TASK BRIEF: Would you please output only the lines from the one containing "What Verified Means (463, 2323)" through the end of the entries below, exactly as written?

====== MATERIAL SUPPLIED ======

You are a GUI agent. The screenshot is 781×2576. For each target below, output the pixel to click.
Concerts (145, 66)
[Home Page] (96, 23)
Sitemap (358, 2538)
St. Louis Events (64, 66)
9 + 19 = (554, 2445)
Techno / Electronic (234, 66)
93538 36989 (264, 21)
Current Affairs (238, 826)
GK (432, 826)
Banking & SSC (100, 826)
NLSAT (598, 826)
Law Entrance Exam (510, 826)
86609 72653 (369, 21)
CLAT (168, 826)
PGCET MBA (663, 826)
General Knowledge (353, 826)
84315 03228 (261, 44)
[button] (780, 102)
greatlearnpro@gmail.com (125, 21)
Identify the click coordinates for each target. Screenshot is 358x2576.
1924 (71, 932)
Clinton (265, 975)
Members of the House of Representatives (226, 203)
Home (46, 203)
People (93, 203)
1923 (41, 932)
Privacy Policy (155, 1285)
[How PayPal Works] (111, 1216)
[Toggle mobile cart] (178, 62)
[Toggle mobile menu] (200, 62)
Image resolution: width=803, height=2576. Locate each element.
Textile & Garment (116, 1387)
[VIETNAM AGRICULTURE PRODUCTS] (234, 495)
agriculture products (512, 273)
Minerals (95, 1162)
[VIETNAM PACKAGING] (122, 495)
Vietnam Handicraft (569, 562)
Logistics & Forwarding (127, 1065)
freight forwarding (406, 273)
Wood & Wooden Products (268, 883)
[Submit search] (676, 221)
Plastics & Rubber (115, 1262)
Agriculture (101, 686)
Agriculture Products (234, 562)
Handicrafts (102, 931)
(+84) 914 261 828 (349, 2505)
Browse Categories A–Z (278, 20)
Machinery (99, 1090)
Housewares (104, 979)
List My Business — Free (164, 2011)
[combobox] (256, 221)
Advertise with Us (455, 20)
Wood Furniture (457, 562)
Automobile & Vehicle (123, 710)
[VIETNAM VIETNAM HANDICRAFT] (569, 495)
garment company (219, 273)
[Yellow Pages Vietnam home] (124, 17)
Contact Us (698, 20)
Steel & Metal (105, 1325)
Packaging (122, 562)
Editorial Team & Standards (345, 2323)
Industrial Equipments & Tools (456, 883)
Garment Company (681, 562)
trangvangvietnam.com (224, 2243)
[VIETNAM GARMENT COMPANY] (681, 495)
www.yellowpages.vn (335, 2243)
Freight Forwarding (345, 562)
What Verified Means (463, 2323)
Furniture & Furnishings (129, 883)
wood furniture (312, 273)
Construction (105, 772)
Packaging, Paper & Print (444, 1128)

======

EXERCISE OUTPUT:
What Verified Means (463, 2323)
Furniture & Furnishings (129, 883)
wood furniture (312, 273)
Construction (105, 772)
Packaging, Paper & Print (444, 1128)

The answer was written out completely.